## Texto de origem:

Subscrita por 500 personalidades, entre jornalistas, médicos, escritores, professores universitários, actores, cantores, artistas plásticos e dirigentes sindicais, foi entregue uma declaração no passado dia 19 ao presidente daquele órgão de soberania e a todos os grupos parlamentares reclamando da Assembleia da República a votação final da lei de despenalização do aborto, aprovada na generalidade em 4 de Fevereiro.

No texto, os signatários manifestam a sua preocupação com o facto de, "a pretexto de uma futura mas manifestamente incerta realização de um referendo, se indiciar a paralisação e suspensão do processo legislativo" que despenaliza a interrupção voluntária da gravidez em determinados prazos e circunstâncias.
Lembrando a enorme importância de "assegurar uma resposta positiva ao drama vivido pelas mulheres portuguesas com o flagelo do aborto clandestino", do mesmo modo que, do seu ponto de vista, importa observar a "coerência que deve a si própria a maioria dos deputados que aprovou a lei", os subscritores da declaração reclamam o respeito pelo "calendário anteriormente previsto de discussão na especialidade, seguido da urgente aprovação final da lei".

A declaração foi entregue no Parlamento por uma delegação constituída por Isabel Cruz, vice-presidente da Associação «A Mulher e o Desporto», Madalena Santos, jurista, Maria Louro, técnica superior da Função Pública, Manuela Tavares, economista, e Conceição Morais, empregada.

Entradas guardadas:
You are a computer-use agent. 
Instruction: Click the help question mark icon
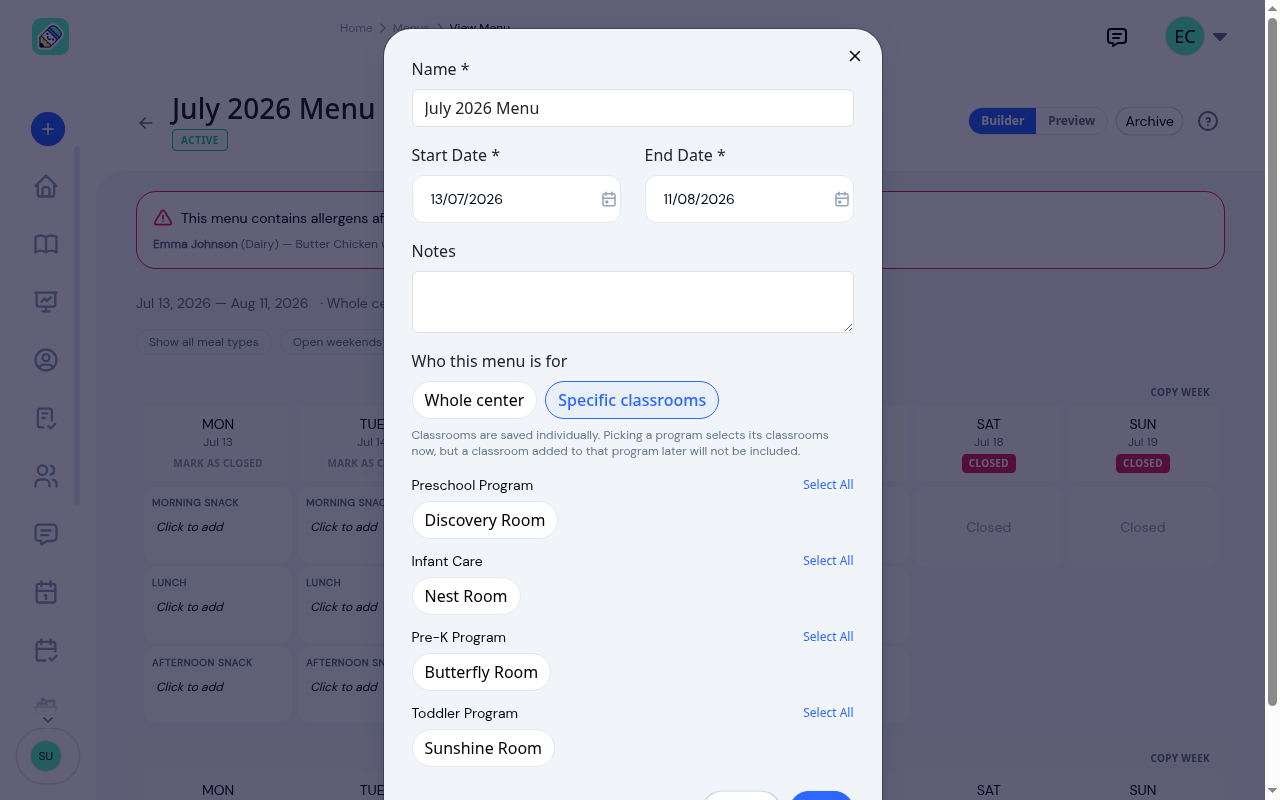tap(1208, 121)
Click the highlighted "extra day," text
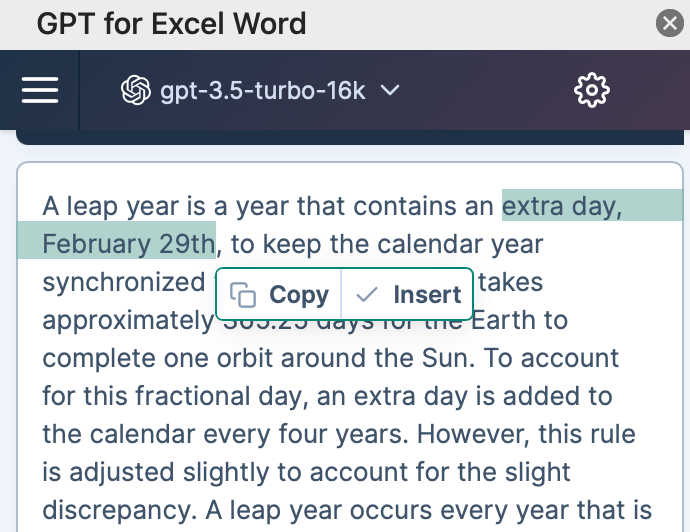The image size is (690, 532). 562,206
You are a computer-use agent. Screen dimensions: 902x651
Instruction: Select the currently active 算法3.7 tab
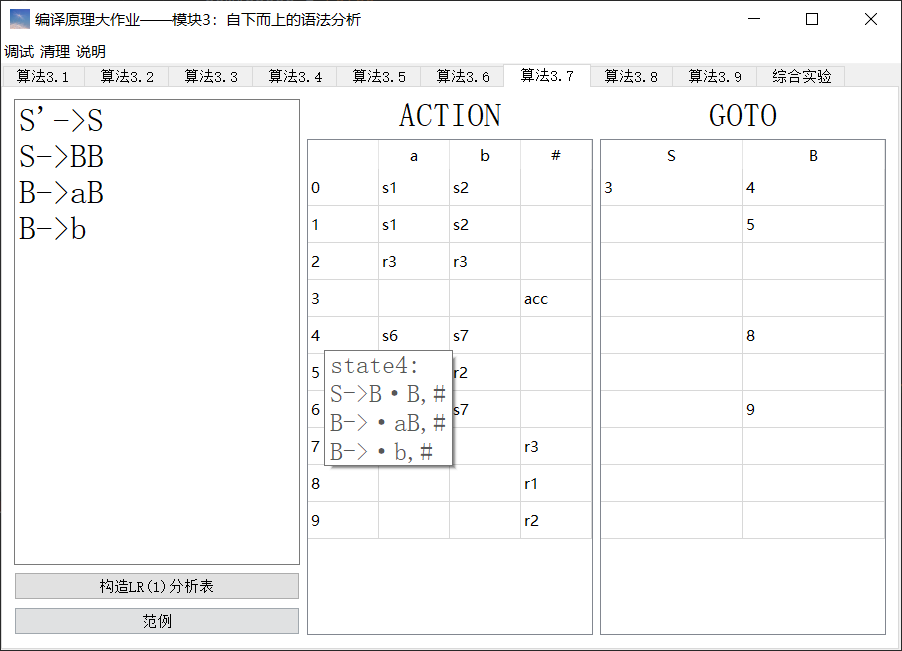coord(546,75)
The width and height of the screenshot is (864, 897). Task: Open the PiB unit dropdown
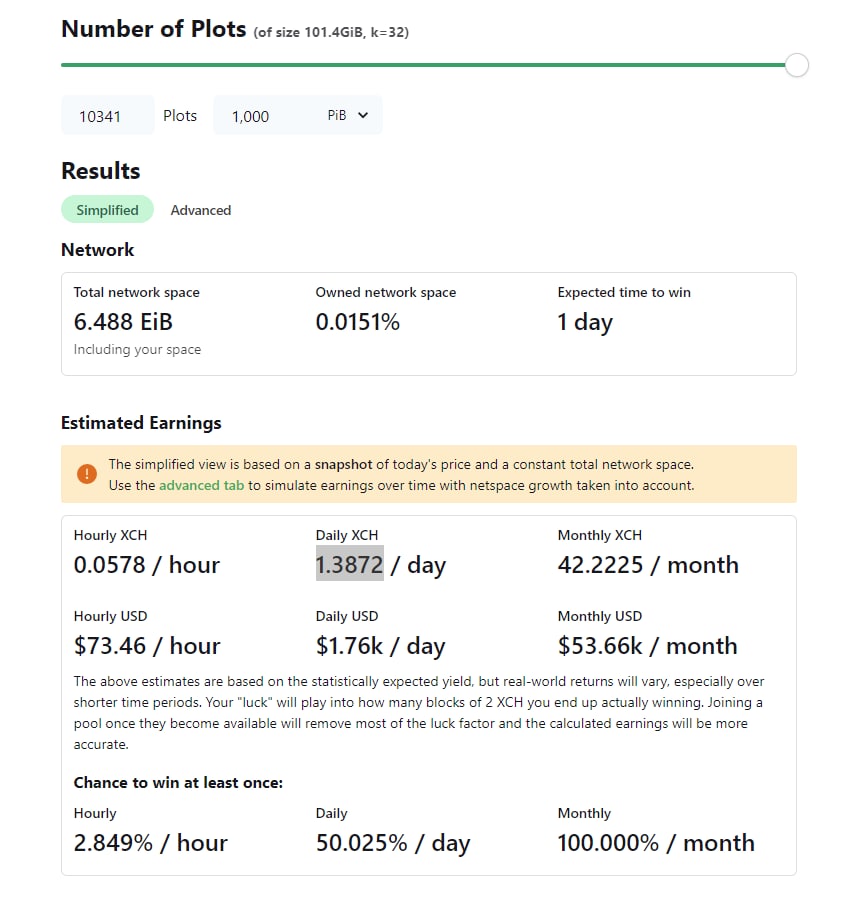(x=348, y=116)
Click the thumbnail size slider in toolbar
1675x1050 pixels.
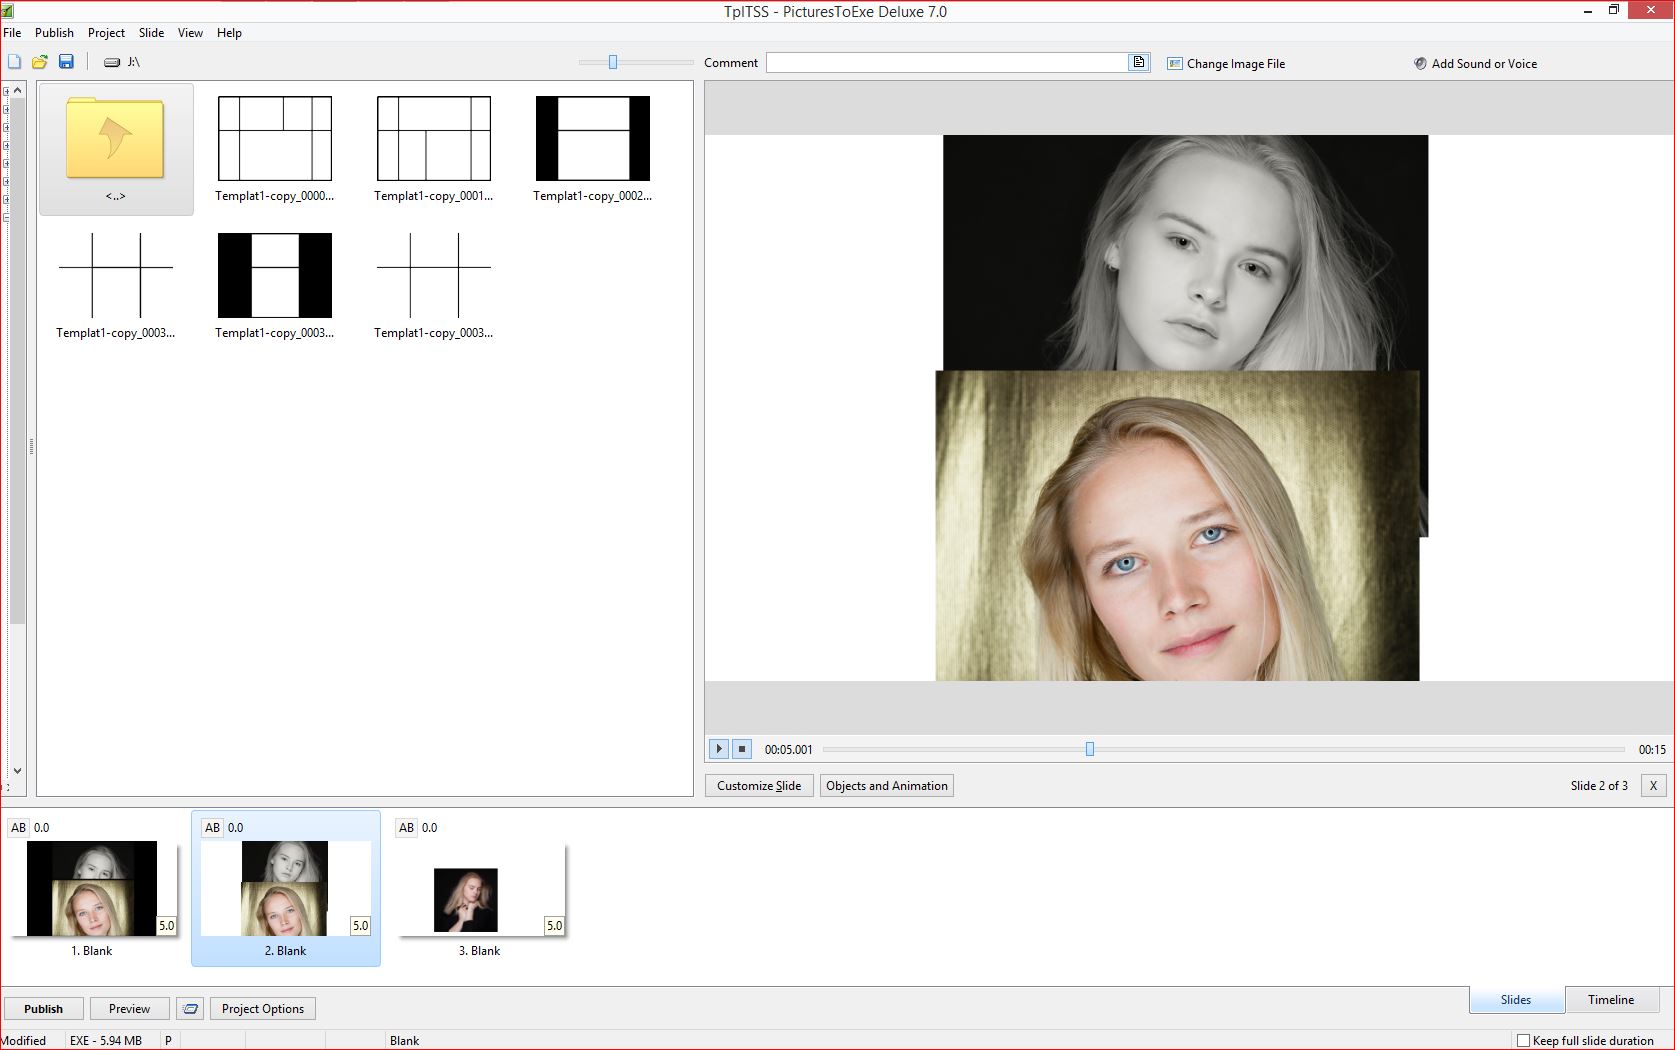[613, 62]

## Lista de tarefas:
• 1. Segundo o texto sobre a despenalização do aborto, em que data foi a lei aprovada na generalidade?
• 2. Transcreva o trecho do texto sobre a despenalização do aborto que abre com "Subscrita por 500" e fecha com "4 de Fevereiro.", e substitua nele "personalidades" por "figuras públicas".
Os dados não têm qualquer relação com o texto sobre a despenalização do aborto.

## Lista de respostas:
• 1. Em 4 de Fevereiro.

• 2.
Subscrita por 500 figuras públicas, entre jornalistas, médicos, escritores, professores universitários, actores, cantores, artistas plásticos e dirigentes sindicais, foi entregue uma declaração no passado dia 19 ao presidente daquele órgão de soberania e a todos os grupos parlamentares reclamando da Assembleia da República a votação final da lei de despenalização do aborto, aprovada na generalidade em 4 de Fevereiro.